Text shown |
▶
Bad Neighbours Review
Too many knobs and not enough gags
The premise for Bad Neighbours is simple - Animal House moves in next door to a young married couple and chaos ensues.That's probably exactly how the film - called Neighbors in the US - was pitched but by centring on a fraternity house, it's almost impossible not to draw comparisons with John Landis' anarchic 1978 masterpiece. The sad fact is that Seth Rogan is no John Belushi, Zak Efron is no Tim Matheson, Nicholas Stoller is no John Landis and Andrew Cohen and Brendan O'Brien are no Ivan Reitman and Harold Ramis. Whilst Animal House was raunchy, it was also incredibly funny and had a genuine innocence that reflected the time in which it was set - the early 60s. Bad Neighbours seems to confuse raunch for comedy and actual knobs for knob gags.In a weird way the film that Bad Neighbours most resembles is a John Belushi-Dan Aykroyd vehicle from 1981 that's also called Neighbors. In that film the roles were reversed, with Belushi playing the straight role and Aykroyd playing the obnoxious character. In Bad Neighbours, Rogan eschews his usual pot-head persona to play more of a straight role, whilst Efron, the clean-cut star of the High School Musical films, plays the raunchier character. The role-reversal didn't work for Belushi and Aykroyd but might for Rogan and Efron if early box office numbers are to be believed, although the film still feels like a wasted opportunity.
The film centres around a young married couple called Mac (Rogan) and Kelly (Rose Byrne) Radner who have spent every last penny buying a dream home for them and their new-born baby Stella. Unfortunately, a fraternity (frat) moves into the house next door, headed up by Teddy (Efron) and Pete (Dave Franco, younger brother of James). Whilst initially the new neighbours get along, after a series of misunderstandings an all-out war breaks out between the two groups. The frat house feels that the Radners have betrayed their trust by calling the cops because of the noise, whilst the couple just want the fraternity to turn the music down.
◀
Dataset content |
▶
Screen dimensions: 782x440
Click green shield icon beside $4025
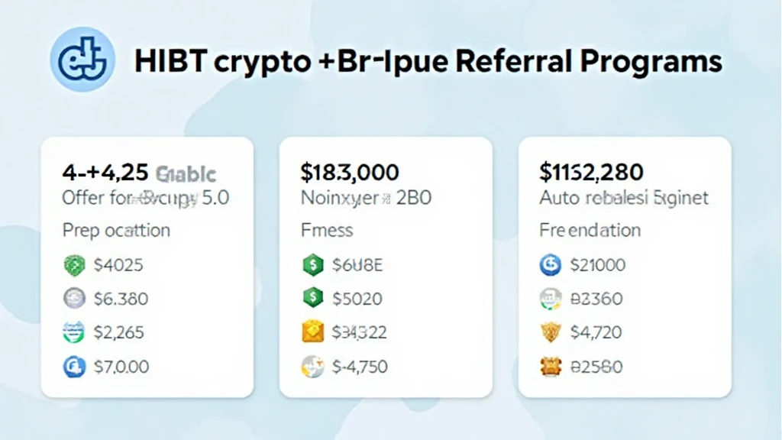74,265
◀
▶
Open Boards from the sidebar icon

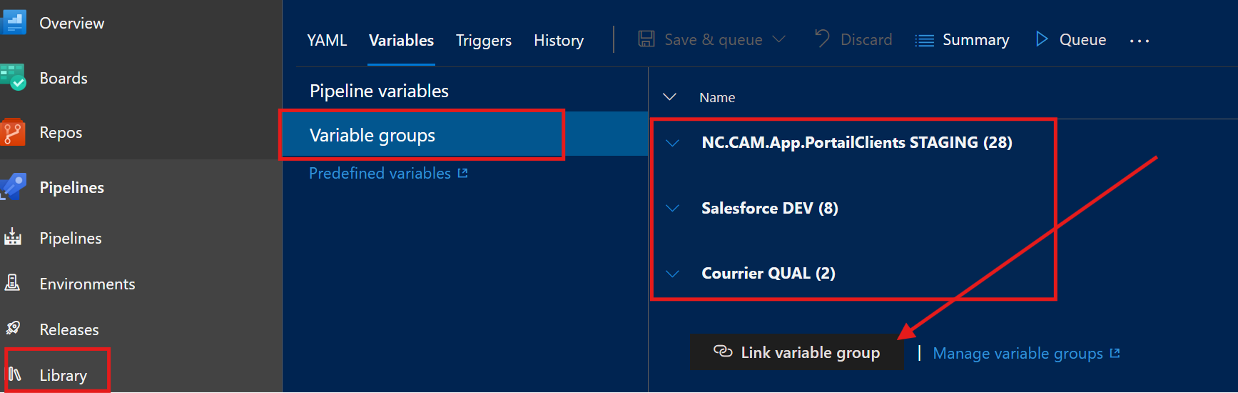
◀
Tasks and exercises |
- 1) In the film review, swap "dream home" for "first house" in the passage starting at "The film centres" and ending at "the music down.".
- 2) Translate this sentence from the film review into Spanish: "In that film the roles were reversed, with Belushi playing the straight role and Aykroyd playing the obnoxious character."
- 3) Please write the next part of the Bad Neighbours review, picking up after its final sentence.
None of the material is needed here.

Exercise results |
- 1)
The film centres around a young married couple called Mac (Rogan) and Kelly (Rose Byrne) Radner who have spent every last penny buying a first house for them and their new-born baby Stella. Unfortunately, a fraternity (frat) moves into the house next door, headed up by Teddy (Efron) and Pete (Dave Franco, younger brother of James). Whilst initially the new neighbours get along, after a series of misunderstandings an all-out war breaks out between the two groups. The frat house feels that the Radners have betrayed their trust by calling the cops because of the noise, whilst the couple just want the fraternity to turn the music down.

- 2) En esa película los papeles estaban invertidos: Belushi hacía el papel serio y Aykroyd interpretaba al personaje odioso.

- 3)
So the frat begins pranking them, whilst the couple try to force the fraternity out by flooding their house. However, when the couple discover that no one will buy a house with a fraternity next door, they realise the could lose all the money they invested in their home. So they enlist their friends Jimmy (Ike Barinholtz) and Paula (Carla Gallo) to help them engineer the expulsion of the fraternity from the university. The dean of the university, played by Lisa Kudrow, has a three strikes and you're out policy and the fraternity is already on one strike. So the Radners and their friends try to come between Teddy and Pete's friendship and manipulate the fraternity into expulsion. When Teddy realises what the Radners have done he retaliates and the situation escalates.
Rogan eschews his usual pot-head persona to play the straight role, whilst Efron tries to shake his High School Musical past by being very rude.
That is essentially the plot of Bad Neighbours and it's to the writers and filmmakers credit that they never paint either side as complete villains. The Radners are struggling to come to terms with being new parents and giving up their old life of partying and are actually slightly jealous of all the fun the fraternity are having. In fact, they initially go over and get wasted with them, which establishes that the two groups could be friends. By the same token Teddy is often shown to be quite reasonable and his more extreme behaviour stems from his fear of growing up and going out into the big wide world. Both Mac and Teddy are very similar, the former is just a slightly older version, which is why the two initially get along and are so willing to escalate matters.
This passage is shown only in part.